João Campos evita falar sobre gestão de Paulo Câmara durante sabatina

Candidato ao Governo de Pernambuco foi questionado duas vezes sobre a administração do ex-governador, mas preferiu destacar propostas para o futuro do Estado

O candidato ao Governo de Pernambuco João Campos (PSB) evitou comentar diretamente a gestão do ex-governador Paulo Câmara durante sabatina realizada nesta segunda-feira (17), pelo Sistema Jornal do Commercio. A postura chamou atenção porque Campos integrou a equipe do então governador e ocupou o cargo de chefe de gabinete durante dois anos.

Durante a sabatina, o socialista foi questionado em duas oportunidades sobre o período em que Paulo Câmara esteve à frente do Governo de Pernambuco. Nas respostas, João Campos preferiu direcionar o discurso para propostas e críticas à atual administração estadual, comandada pela governadora Raquel Lyra (PSD). Ao ser provocado a avaliar o legado da gestão anterior, Campos afirmou que sua prioridade está voltada para o futuro e para aquilo que pretende realizar caso seja eleito. O candidato também afirmou que Pernambuco precisa avançar em áreas consideradas estratégicas e que sua proposta é apresentar uma nova agenda para o Estado.

Relação com Paulo Câmara

A relação política entre João Campos e Paulo Câmara faz parte da trajetória do candidato do PSB. Antes de assumir o mandato de deputado federal e posteriormente a Prefeitura do Recife, Campos trabalhou diretamente na estrutura do governo estadual.

Mesmo tendo participado da administração de Câmara, o candidato evitou fazer uma defesa explícita do ex-governador quando questionado sobre o período. Em vez disso, voltou o discurso para a necessidade de mudanças e para as propostas que pretende apresentar aos pernambucanos. A postura ocorre em meio à disputa eleitoral de 2026, marcada por debates sobre o legado das últimas gestões estaduais e pelas tentativas dos candidatos de se apresentarem como alternativa para o futuro de Pernambuco.

Críticas à atual gestão

Durante a mesma sabatina, João Campos direcionou críticas à gestão de Raquel Lyra, especialmente em áreas como saúde, infraestrutura, educação e serviços públicos.
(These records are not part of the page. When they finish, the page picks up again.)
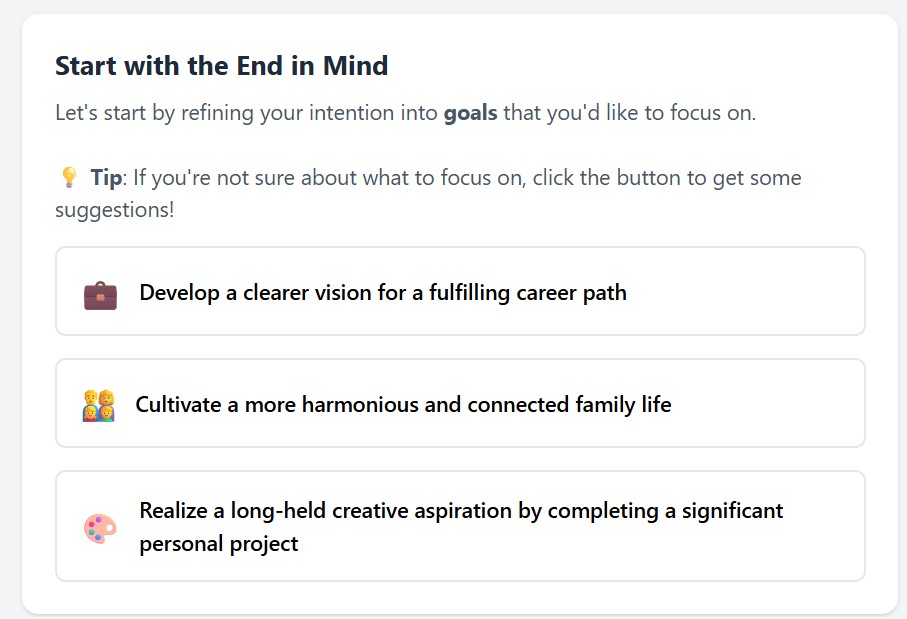Pick the creative aspiration project goal
Image resolution: width=907 pixels, height=619 pixels.
pyautogui.click(x=460, y=526)
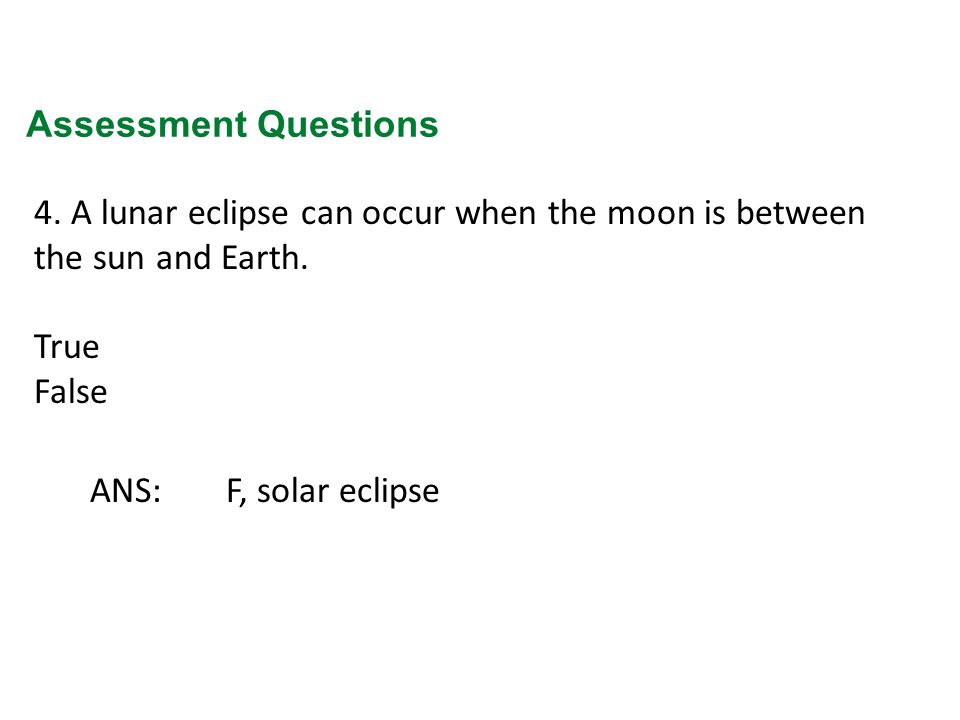This screenshot has height=720, width=960.
Task: Click the word "can" in the question
Action: pyautogui.click(x=327, y=215)
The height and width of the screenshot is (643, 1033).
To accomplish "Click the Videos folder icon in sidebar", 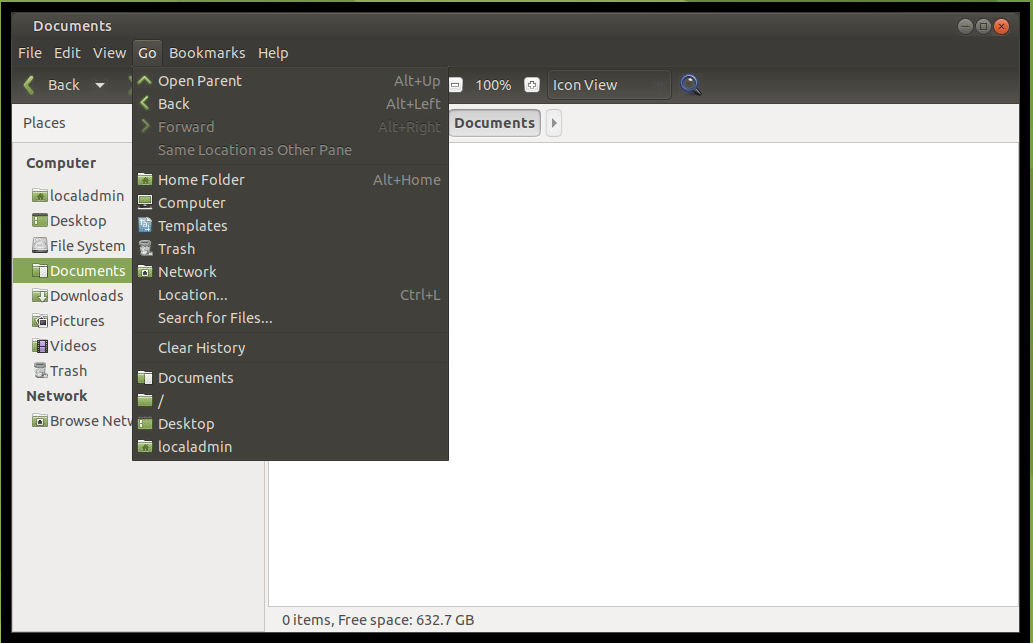I will pyautogui.click(x=40, y=346).
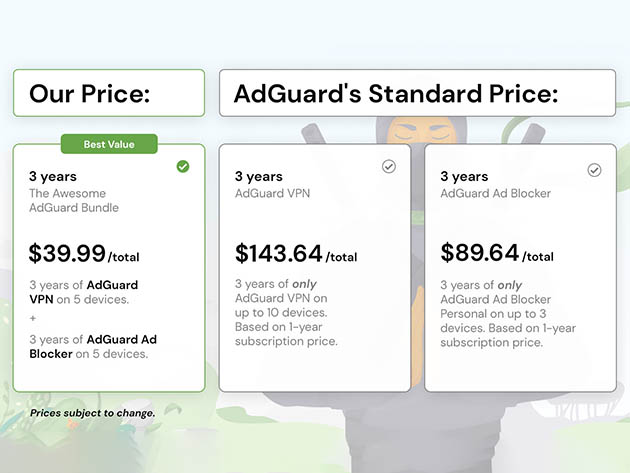Click The Awesome AdGuard Bundle title
630x473 pixels.
(x=74, y=200)
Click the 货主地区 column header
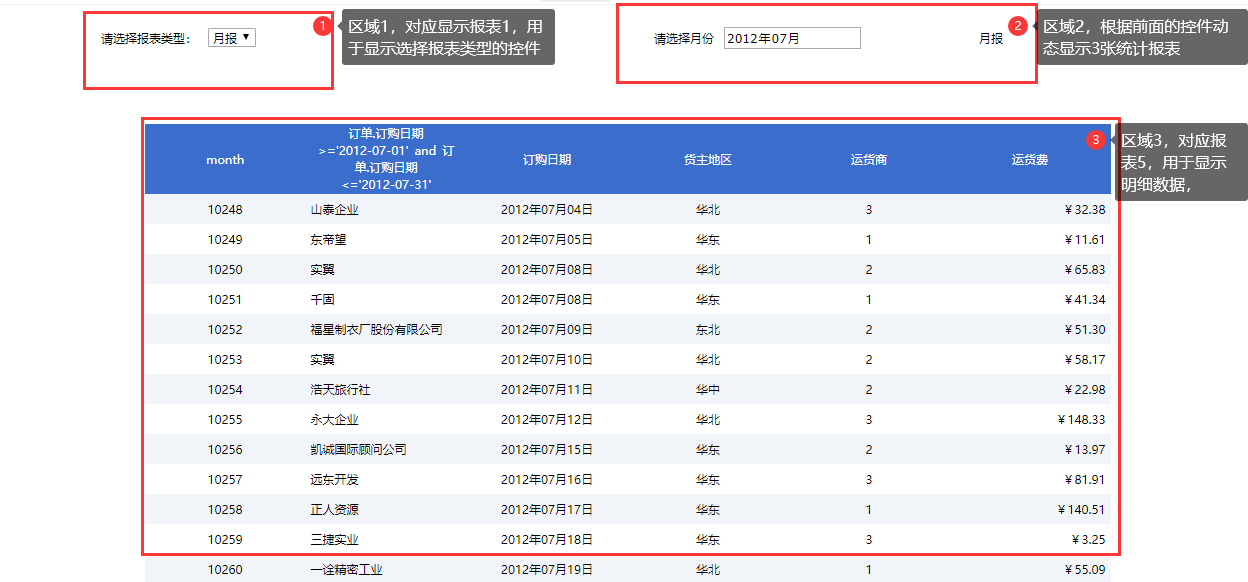The image size is (1248, 582). [708, 160]
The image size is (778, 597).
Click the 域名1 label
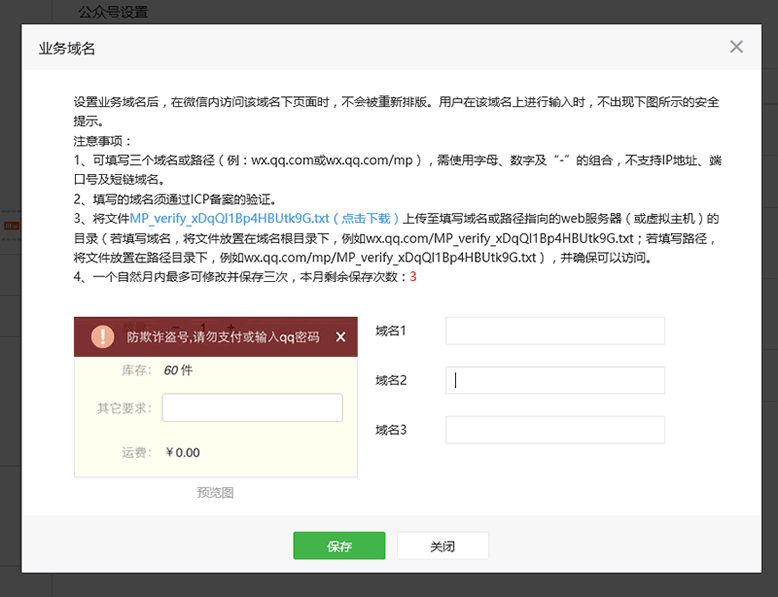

Na área da saúde, por exemplo, o candidato afirmou que pretende recuperar hospitais existentes e construir novas unidades. Entre as propostas apresentadas está a construção de quatro hospitais, incluindo unidades no Sertão do Araripe, no Vale do São Francisco, em Caruaru e um hospital metropolitano com 900 leitos na divisa entre Recife e Jaboatão.

Campos também defendeu investimentos em obras estruturantes e afirmou que Pernambuco precisa ampliar sua capacidade de articulação política para atrair recursos e investimentos federais. A estratégia de concentrar o discurso em propostas futuras, evitando uma avaliação mais detalhada do governo Paulo Câmara, coloca o candidato diante de um desafio eleitoral: apresentar-se como continuidade de um grupo político do qual fez parte, mas, ao mesmo tempo, construir uma imagem própria para a disputa pelo Palácio do Campo das Princesas.

A eleição de 2026 deverá colocar em debate não apenas as propostas dos candidatos, mas também os resultados e os legados das administrações que governaram Pernambuco nos últimos anos.